Figure 10.

Oxidation-mediated effects on PKA and PP2A-C activity in myofilaments. A, Triton X-100–insoluble myofilament-containing fractions were prepared under NR or R conditions from ARVMs after exposure to NCA. Samples were split and in vitro phosphorylation of His₆-tagged C1-M-C2 cMyBP-C at Ser-282 analyzed after addition of vehicle (DMSO), DTT to reduce oxidative modifications, or OA to inhibit PP1α and PP2A. Equal substrate protein content was demonstrated by immunoblotting with an anti-His antibody. The scatter plot summarizes results for C1-M-C2 phosphorylation from 3 to 4 independent experiments. Data are expressed as % of the signal of the NR signal without any additions. *, p < 0.05 for comparison with the NR nontreated sample; ####, p < 0.001 for comparison of the NR + OA sample in the presence or absence of DTT. Analysis by two-way ANOVA with Bonferroni post-test (interaction, F = 7.39, p = 0.0013; harvesting conditions, F = 36.99, p < 0.0001; IVK conditions, F = 14.22, p < 0.0001).
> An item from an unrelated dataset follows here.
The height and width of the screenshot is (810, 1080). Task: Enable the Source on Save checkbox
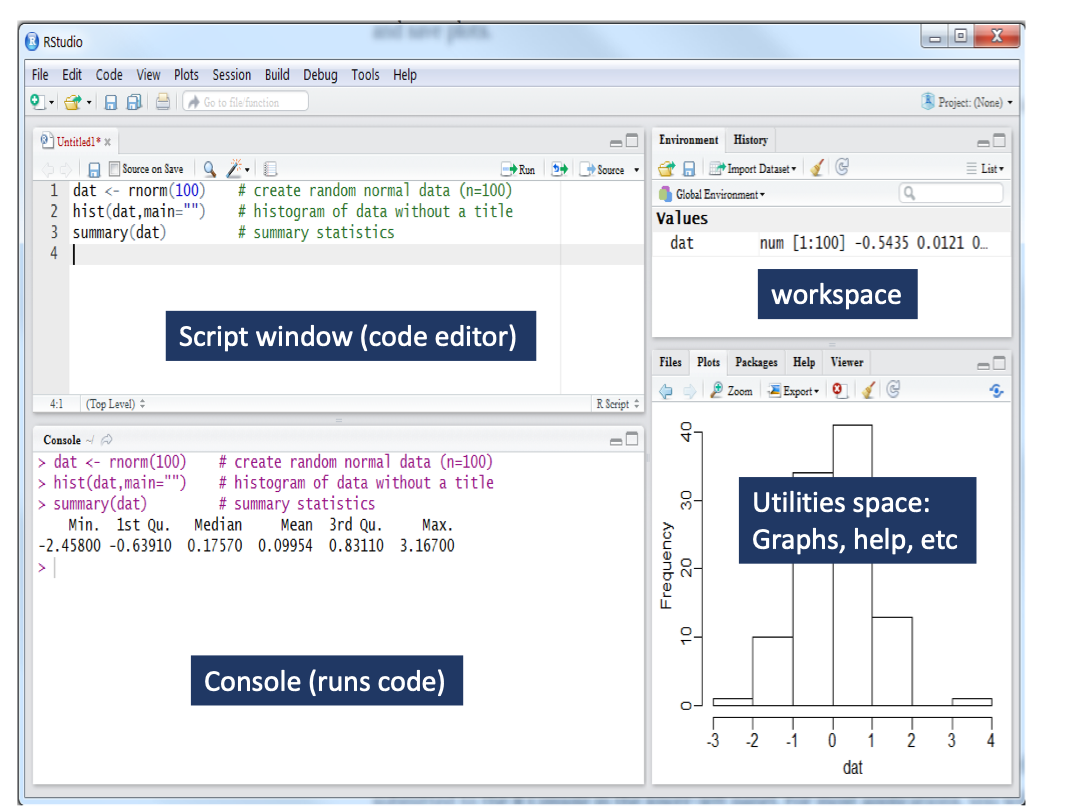114,170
B, Triton X-100–insoluble myofilament-containing fractions were prepared under NR or R conditions from ARVMs after exposure to NCA. Samples were split and phosphatase activity over time recorded after addition of vehicle (PBS) or DTT and DiFMUP (representative traces). The bar chart summarizes the results of 3 to 4 independent experiments expressed as % of the phosphatase activity measured under NR condition without any addition. ***, p < 0.001 for comparison with the NR DTT-treated sample. Analysis by two-way ANOVA with Bonferroni post-test (interaction, F = 10.14, p = 0.0097; harvesting conditions, F = 51,53, p < 0.0001; phosphatase assay conditions, F = 27,01, p < 0.0004). ns, nonsignificant.